I view time as a static dimension, far more similar to space than we realise. My view is called eternalism, based on the B-theory of time. Many physicists support the B-theory, and Einstein himself was an eternalist, who believed in a "block universe" model, depicting the universe as a static 4D block of...
Best answer: I view time as a static dimension, far more similar to space than we realise. My view is called eternalism, based on the B-theory of time. Many physicists support the B-theory, and Einstein himself was an eternalist, who believed in a "block universe" model, depicting the universe as a static 4D block of spacetime, containing all events past, present and future, rather than a 3D block of space that is constantly changing. The B-theory of time also gives a simpler and more elegant picture of special relativity, based on "spacetime slices".
There is no reason to believe things like "motion" and "change" exist fundamentally, and are not just illusions that help our survival. The truth is, no one has ever directly observed change. They have simply observed something in the present moment, and compared it to a recent memory that also exists in the present moment. It is impossible to observe change directly as that would require existing in more than one moment simultaneously.
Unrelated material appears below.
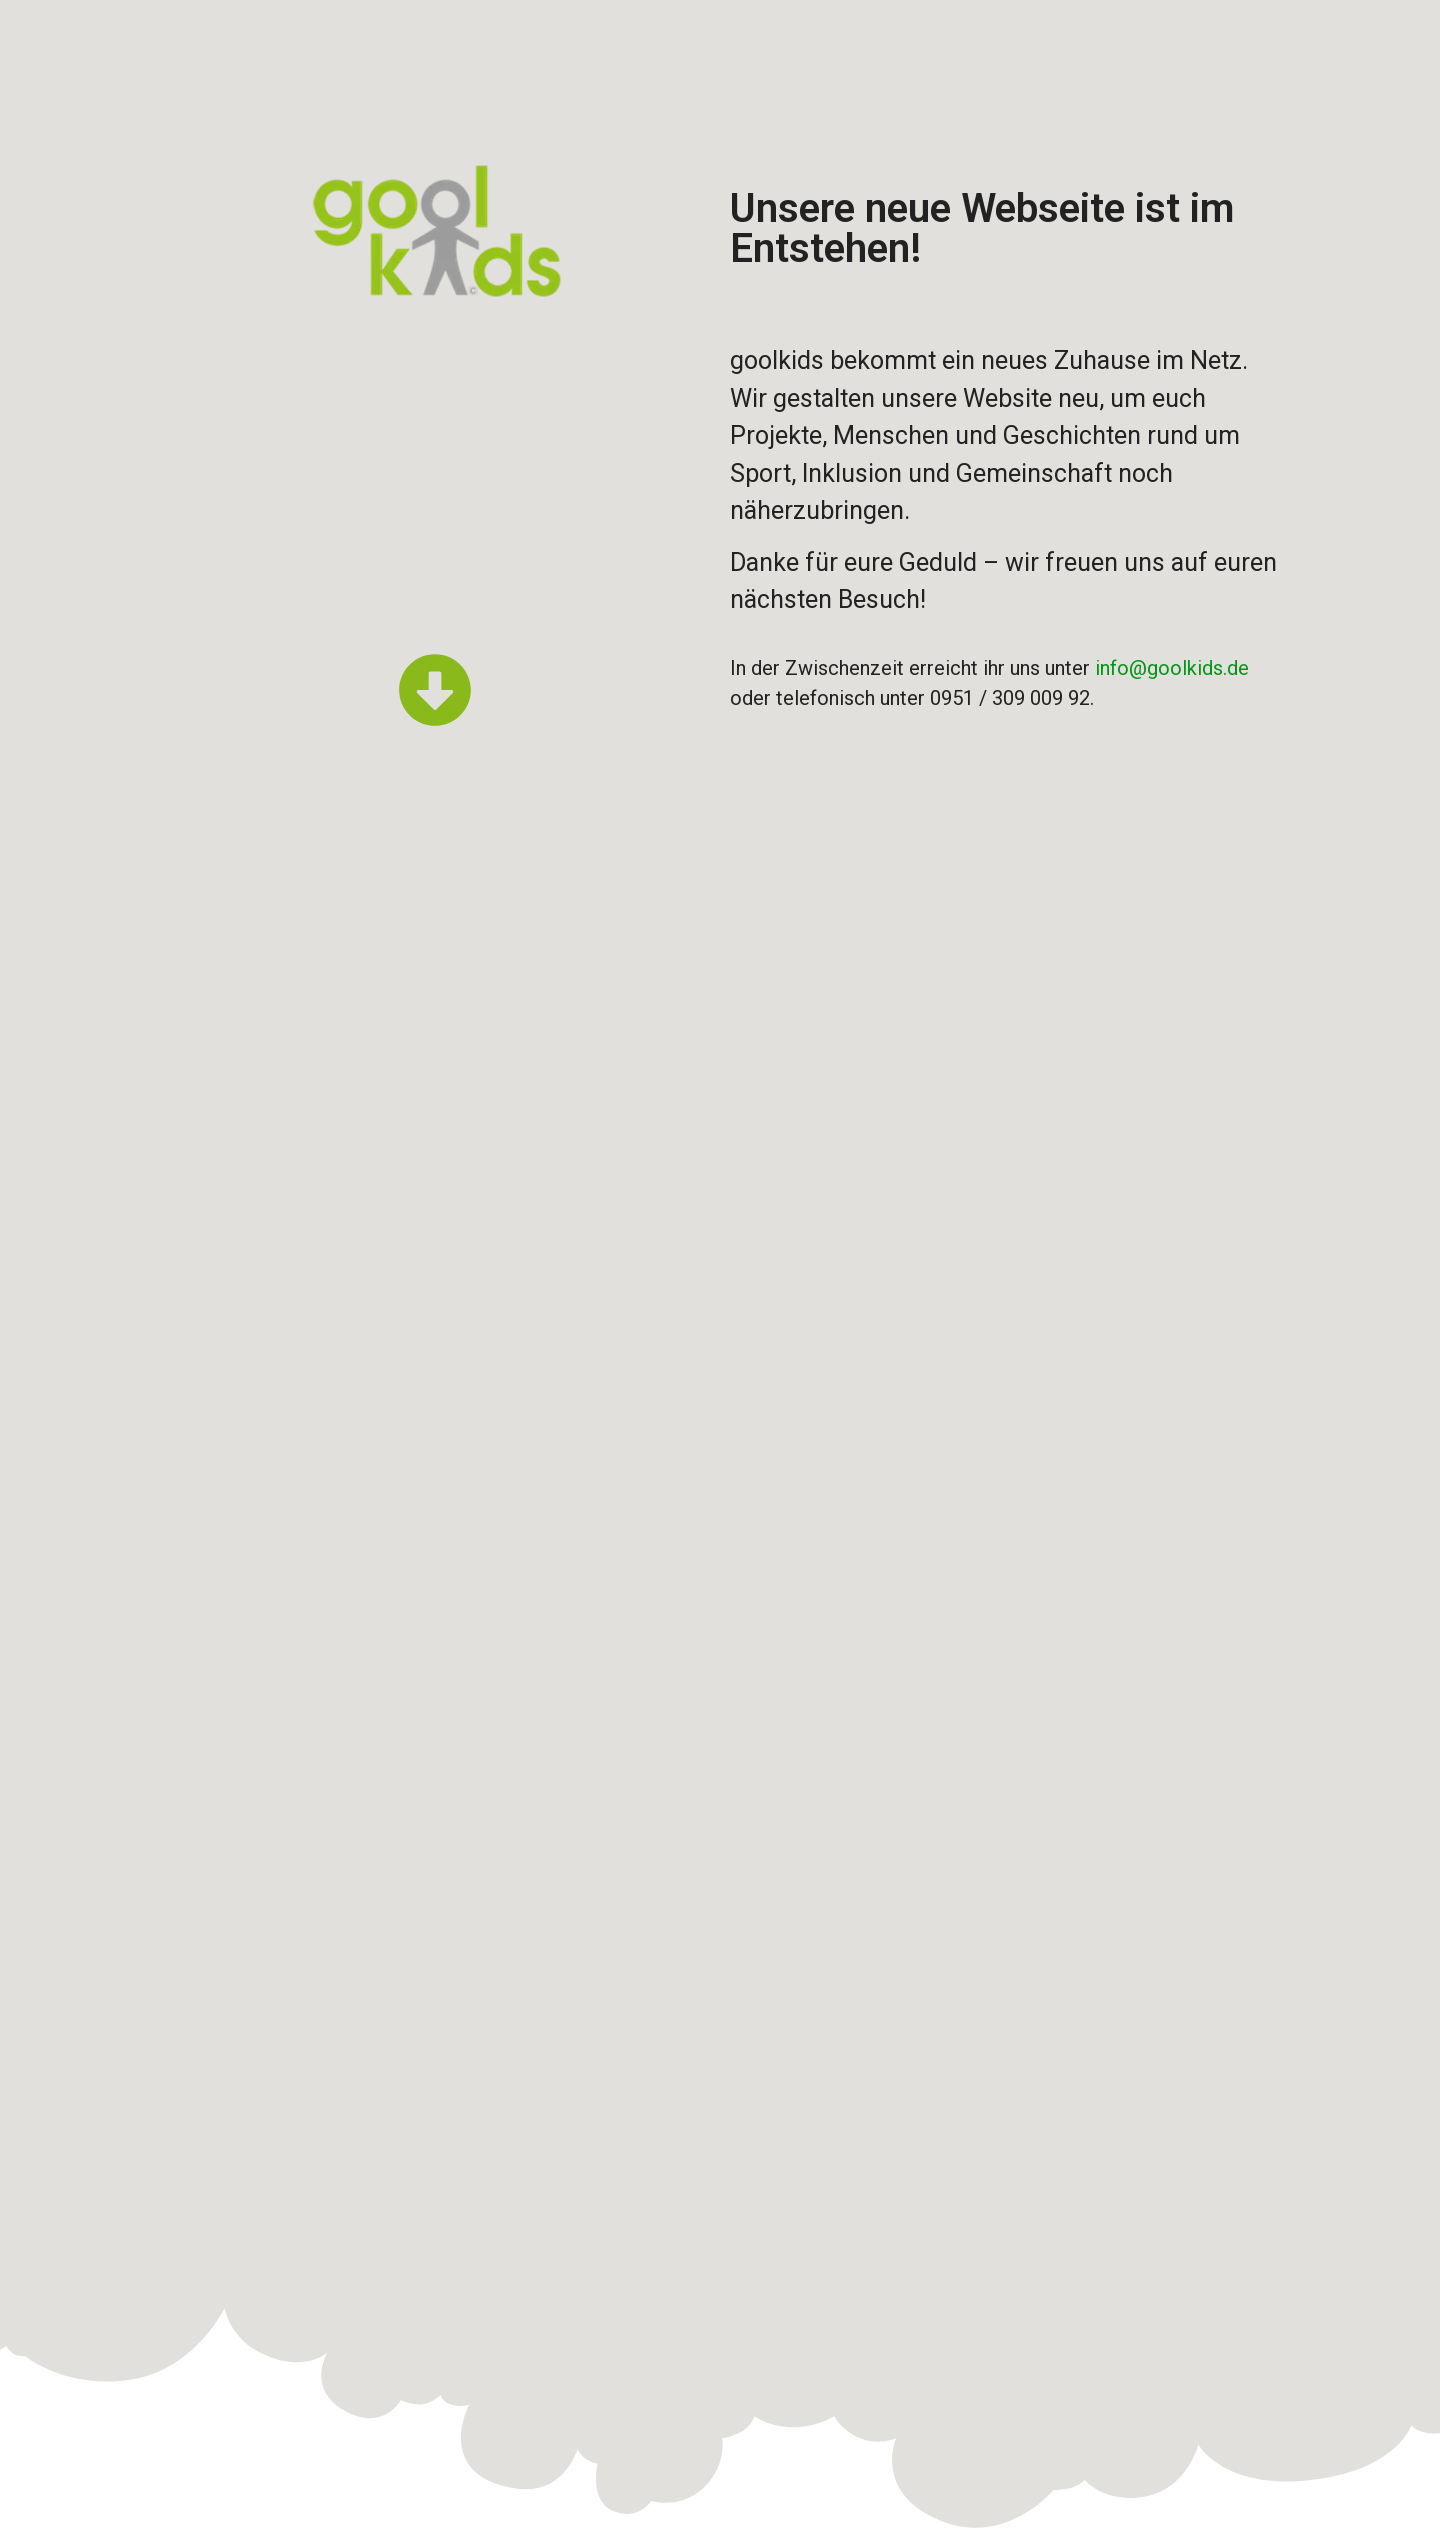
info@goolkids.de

And to experience only a single instant of time, is by definition not to experience time. We exist only in this instant, and cannot even be certain that there was a "past". The consistency of our memories is evidence that our memories are reliable, that is to say that the events depicted by our memories are the cause of our memories. But this doesn't mean that these events occurred in the "past", in the sense that humans imagine the concept of "past". It just means that these events exist in some form, and there is a causal connection between them and our present memories of them.
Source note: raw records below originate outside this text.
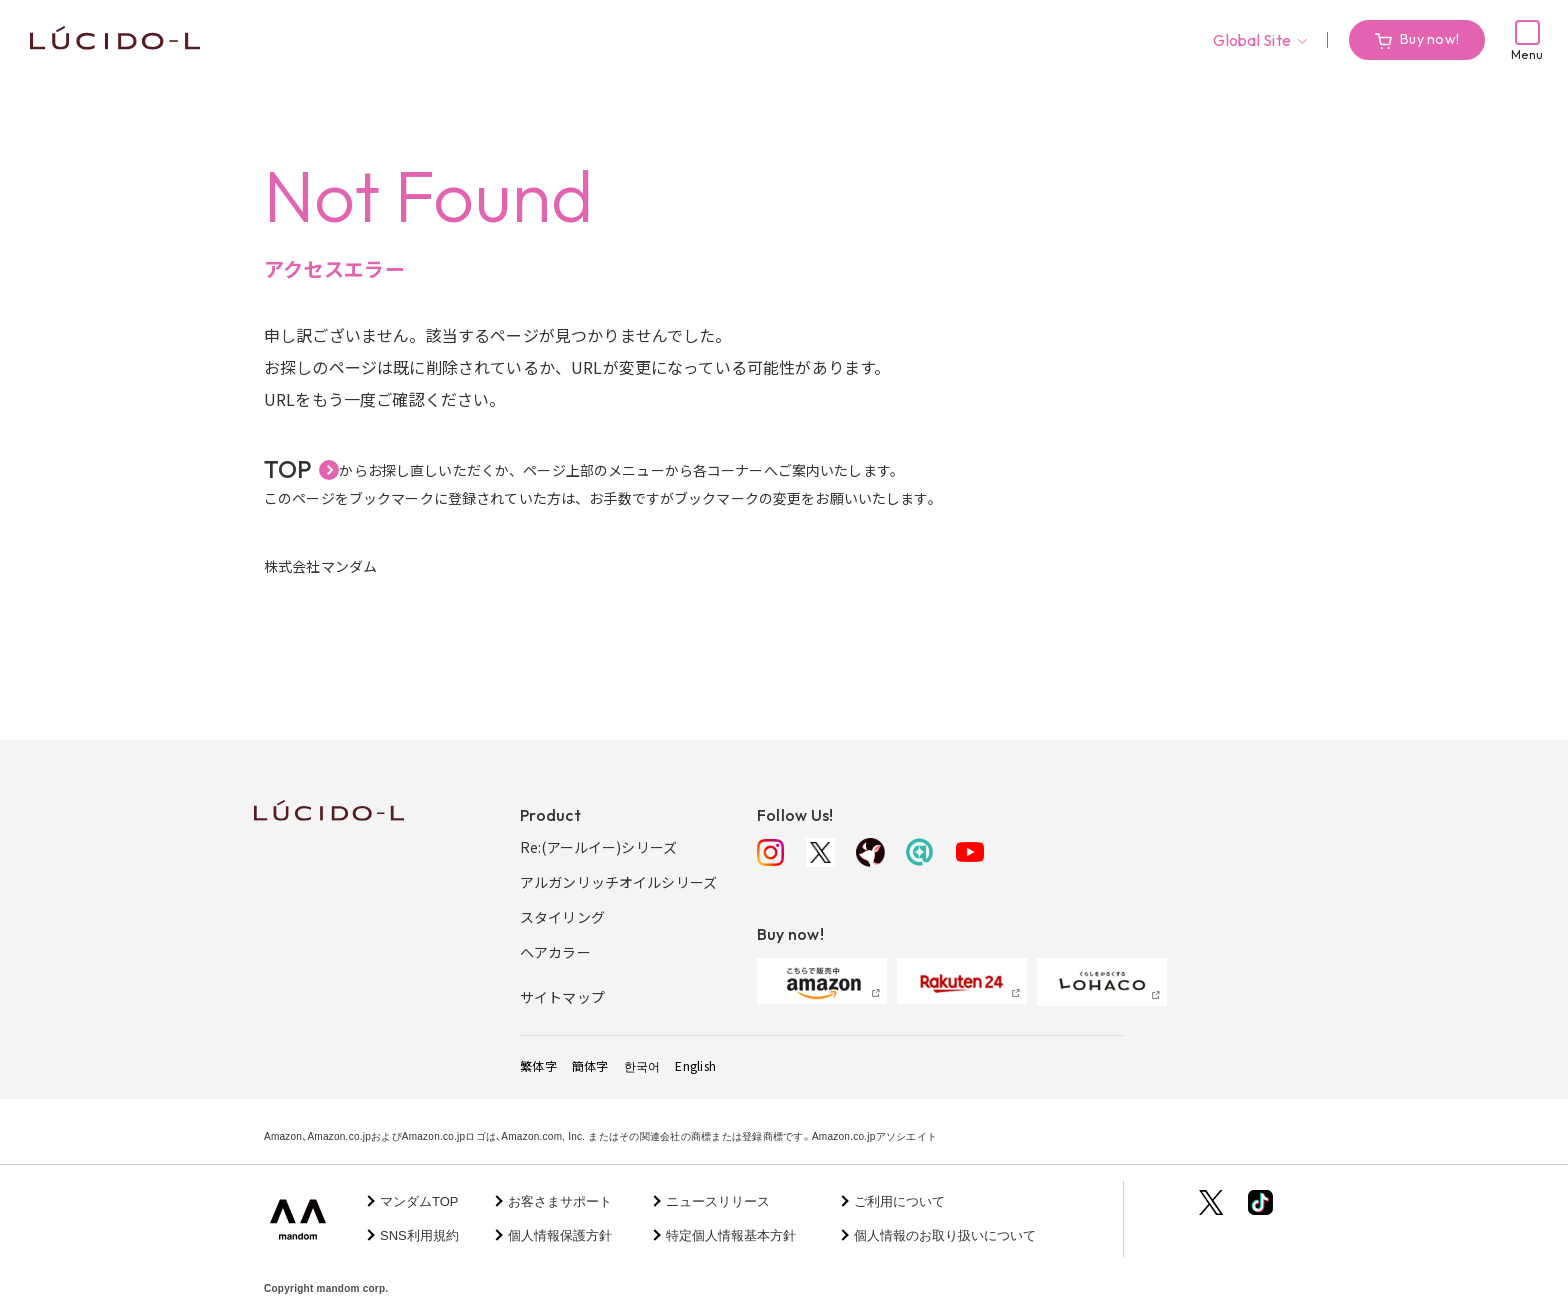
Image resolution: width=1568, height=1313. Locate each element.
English (695, 1065)
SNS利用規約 (419, 1235)
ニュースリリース (718, 1201)
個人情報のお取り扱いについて (945, 1235)
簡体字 (590, 1065)
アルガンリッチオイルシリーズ (618, 882)
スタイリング (562, 917)
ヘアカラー (555, 952)
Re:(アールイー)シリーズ (598, 847)
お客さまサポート (560, 1201)
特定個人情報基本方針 (731, 1235)
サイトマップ (562, 997)
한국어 (642, 1065)
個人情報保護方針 (560, 1235)
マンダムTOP (419, 1201)
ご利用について (899, 1201)
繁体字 (538, 1065)
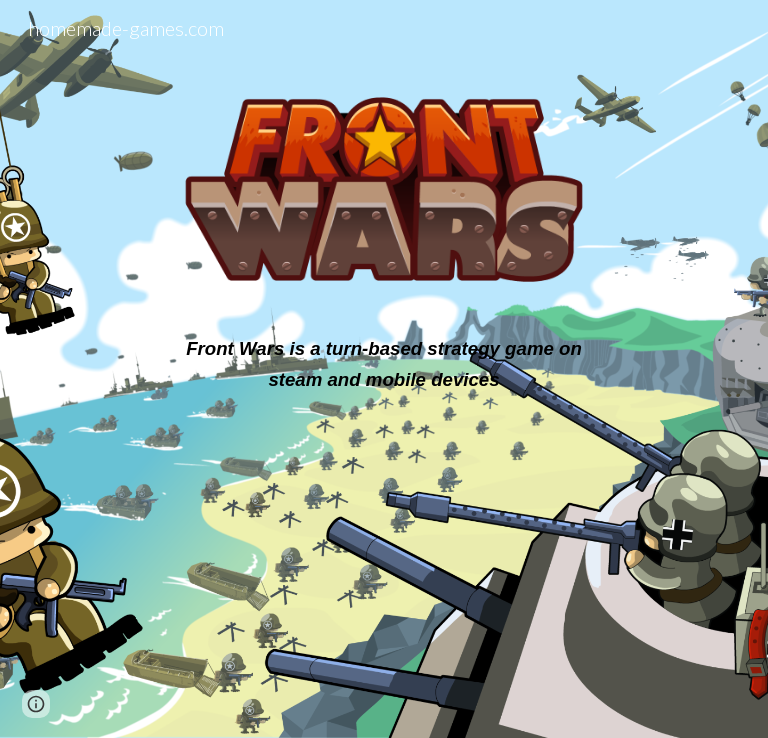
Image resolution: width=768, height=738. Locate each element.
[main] (383, 364)
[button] (36, 704)
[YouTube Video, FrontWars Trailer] (383, 544)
What is the "speed" of time? Why is the universe 13.8 billion years old, and not some other age? Why hasn't time "finished" already? If time is discrete, what is the time taken for one moment to become the next moment? The question doesn't make sense, because in this case, measurements in time are defined by the quantity of "moments" that occurred. There is nothing to say the moments are temporal and occur "before" or "after" one another, merely that they are causally connected. A discrete time, analogous to a movie where motion is made up of static "frames", would imply the B-theory is true and that motion/change doesn't exist fundamentally. There would be no reason to think that reality itself is currently up to "this moment". The present moment is only special to us, because its where we happen to exist. We don't exist on Mars but Mars still exists. We don't exist in 1900 but 1900 still exists. We exist in 2017, on this day, at this second. And the person who exists in the next moment is almost identical to us. Almost.
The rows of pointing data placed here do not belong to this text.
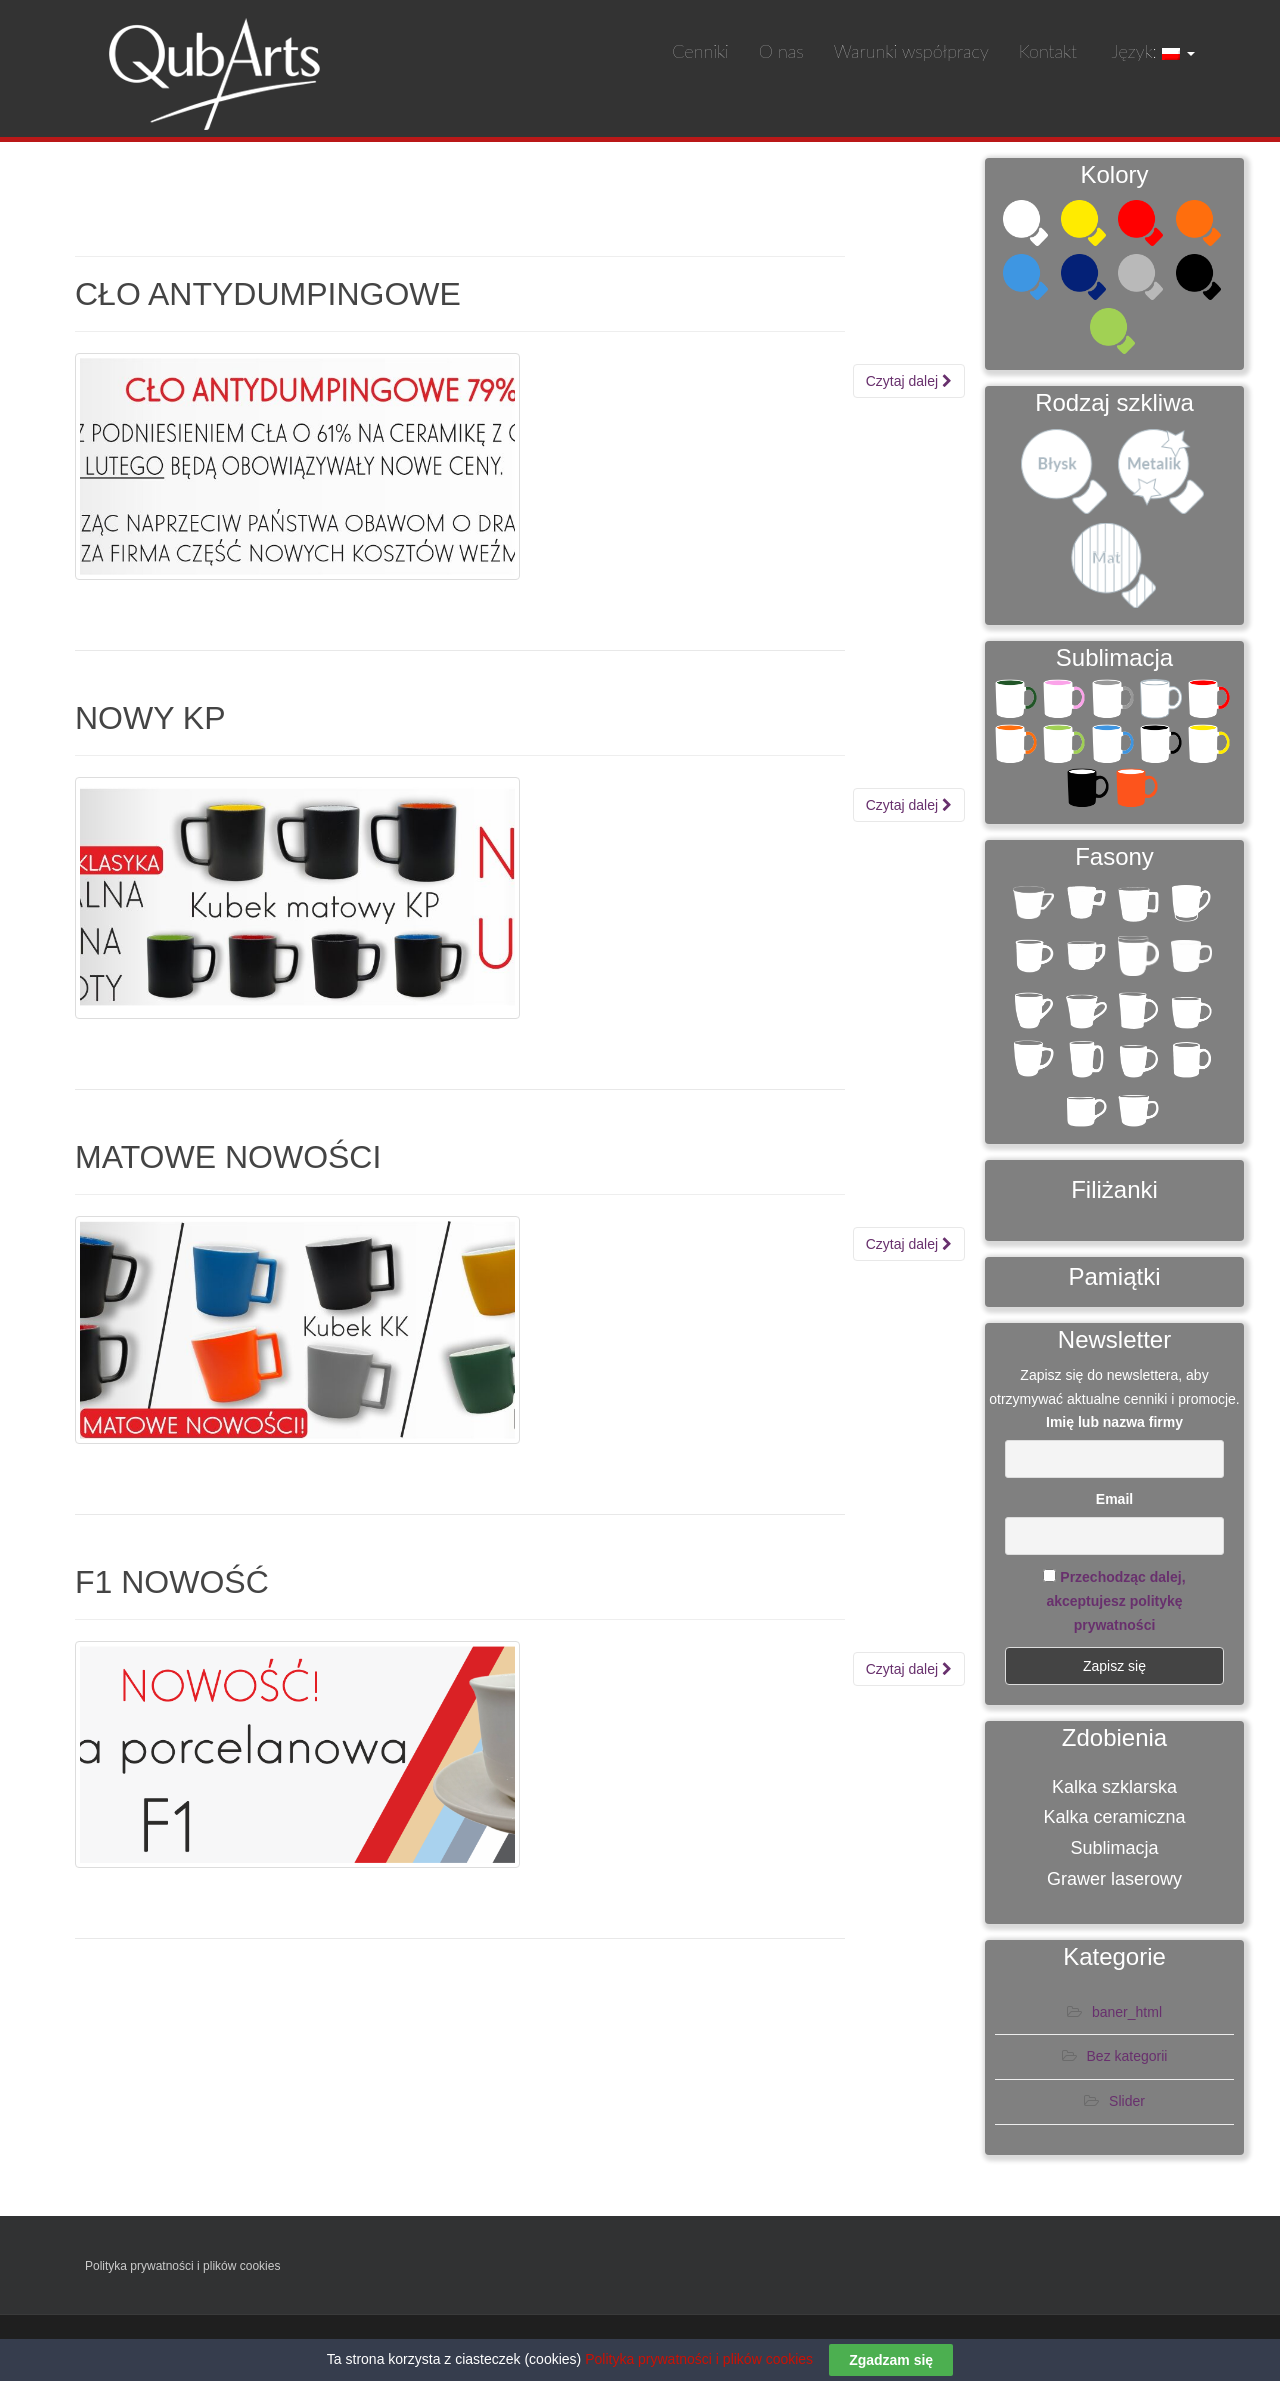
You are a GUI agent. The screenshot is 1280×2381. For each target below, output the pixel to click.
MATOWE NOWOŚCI (228, 1157)
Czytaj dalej (909, 381)
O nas (781, 51)
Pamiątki (1114, 1281)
If change exists, time is continuous. But physicists say there is a smallest unit of time that makes sense. This is the Planck time (10^-43 seconds - the time taken for light to travel one Planck length). I am not sure this proves time is discrete, but what would it mean for time to be continuous when we cannot distinguish between two events that occur two closely together? And if time is a continuous medium that events occur within, and is not reduced to states or events, then what exactly is it? Does time still pass when there is no motion, no change, and no events?